などを表しているものと理解しやすいといえます。

理由2 「17」のデザインも特別なものではなかった

出願人は、「17」の数字自体に独自のデザインが施されていると主張しました。

しかし、審決では、

  • 「1」の横線の形状
  • 「7」の斜線の形状

などは、一般的な書体の範囲内にすぎず、特別なデザインとはいえないと判断しています。

実際、同様の書体は一般に用いられており、本願商標の数字部分も、
「17」という数字であることを容易に認識できる程度のデザイン化
にとどまるとされました。

つまり、数字自体に強い特徴があるとは評価されなかったわけです。

理由3 長方形で囲っただけでは識別力は生じない

本件で興味深いのは、
長方形の枠で囲った程度では識別力は認められなかった
という点です。

出願人は、

  • 長方形と数字との間に十分な余白があること
  • 全体としてバランスのよいデザインになっていること

を主張しました。

しかし、審決では、
細い長方形の枠自体が極めてありふれた図形
であり、数字を囲うための一般的な表示方法にすぎないと判断しています。

そのため、

長方形の枠と「17」の数字を組み合わせても、全体として識別力を発揮するほど特徴的な構成にはなっていない

とされました。

実際にブランドとして使っていても登録できるとは限らない

出願人は、「PENTAX」の文字とともに使用しており、「17」がブランドとして機能しているとも主張しました。

しかし、審決では、
商標法第3条第1項第5号の判断は、商標そのものの構成に基づいて行われる
としています。

したがって、実際にどのように使用しているかによって、「極めて簡単で、かつありふれた標章」であるという判断が左右されるものではないとされました。

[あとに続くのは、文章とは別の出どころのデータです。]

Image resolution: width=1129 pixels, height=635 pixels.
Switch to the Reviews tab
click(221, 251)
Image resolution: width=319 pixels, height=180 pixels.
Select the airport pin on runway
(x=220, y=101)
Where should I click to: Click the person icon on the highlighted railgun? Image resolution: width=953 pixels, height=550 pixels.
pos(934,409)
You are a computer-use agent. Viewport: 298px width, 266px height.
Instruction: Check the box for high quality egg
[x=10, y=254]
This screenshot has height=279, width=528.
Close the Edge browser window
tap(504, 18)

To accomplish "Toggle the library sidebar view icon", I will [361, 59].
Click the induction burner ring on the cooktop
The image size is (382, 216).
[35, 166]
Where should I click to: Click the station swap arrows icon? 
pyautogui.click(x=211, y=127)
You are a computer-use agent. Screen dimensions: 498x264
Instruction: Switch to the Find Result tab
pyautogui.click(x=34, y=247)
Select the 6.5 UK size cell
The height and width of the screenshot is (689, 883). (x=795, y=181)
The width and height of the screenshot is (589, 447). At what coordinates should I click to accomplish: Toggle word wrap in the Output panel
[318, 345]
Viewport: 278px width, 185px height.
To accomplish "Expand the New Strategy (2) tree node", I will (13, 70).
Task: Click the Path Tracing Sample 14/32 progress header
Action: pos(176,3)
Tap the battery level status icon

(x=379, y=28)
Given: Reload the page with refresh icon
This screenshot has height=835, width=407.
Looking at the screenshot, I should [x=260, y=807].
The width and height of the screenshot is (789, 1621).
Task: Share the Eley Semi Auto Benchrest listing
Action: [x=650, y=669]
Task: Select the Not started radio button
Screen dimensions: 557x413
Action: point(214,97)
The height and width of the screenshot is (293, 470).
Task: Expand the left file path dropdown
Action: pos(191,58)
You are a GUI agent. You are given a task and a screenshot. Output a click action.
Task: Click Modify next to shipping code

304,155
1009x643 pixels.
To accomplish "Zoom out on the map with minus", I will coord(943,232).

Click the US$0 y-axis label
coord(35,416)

もちろん、長年の使用によって使用による識別力(商標法第3条第2項)を取得している場合は別ですが、本件ではそのような主張は問題になっていません。

この事件から分かること

この事件から分かるのは、
特に1~2文字程度の短い数字商標については、少しデザインを加えたり、単純な図形で囲った程度では、「極めて簡単で、かつありふれた標章」と判断され、登録が認められにくい
ということです。

例えば、

  • 数字を少し変形する
  • 枠で囲む
  • 余白を設ける

といった程度では、「極めて簡単で、かつありふれた標章」の範囲を出ないと判断されることがあります。

特に、

  • 1桁や2桁の数字
  • 商品番号や型番として使われやすい数字

については、識別力のハードルはかなり高いといえるでしょう。

登録を目指すならどうする?

数字をブランドとして保護したい場合には、

十分に特徴的なロゴ化を検討する

単なる数字ではなく、独創的な図形的要素を加えることで、識別力が認められる可能性があります。

他の文字と組み合わせる

数字単独ではなく、

  • ブランド名
  • 造語
  • ロゴ

などと組み合わせることで、商標全体として識別力を持たせられる場合があります。

使用による識別力を検討する

長年の使用実績がある場合には、商標法第3条第2項による登録の可能性もあります。

まとめ

「17」事件では、

  • 数字は商品番号などとして一般に使用されていること
  • 「17」のデザイン自体も特別ではないこと
  • 長方形の枠もありふれた図形にすぎないこと

から、「極めて簡単で、かつありふれた標章のみからなる商標」
として、商標法第3条第1項第5号に該当すると判断されました。

数字をブランドとして使用したい場合には、
「少しデザインを加えれば登録できるだろう」
と考えるのではなく、どの程度の独創性が必要かを事前に検討することが重要です。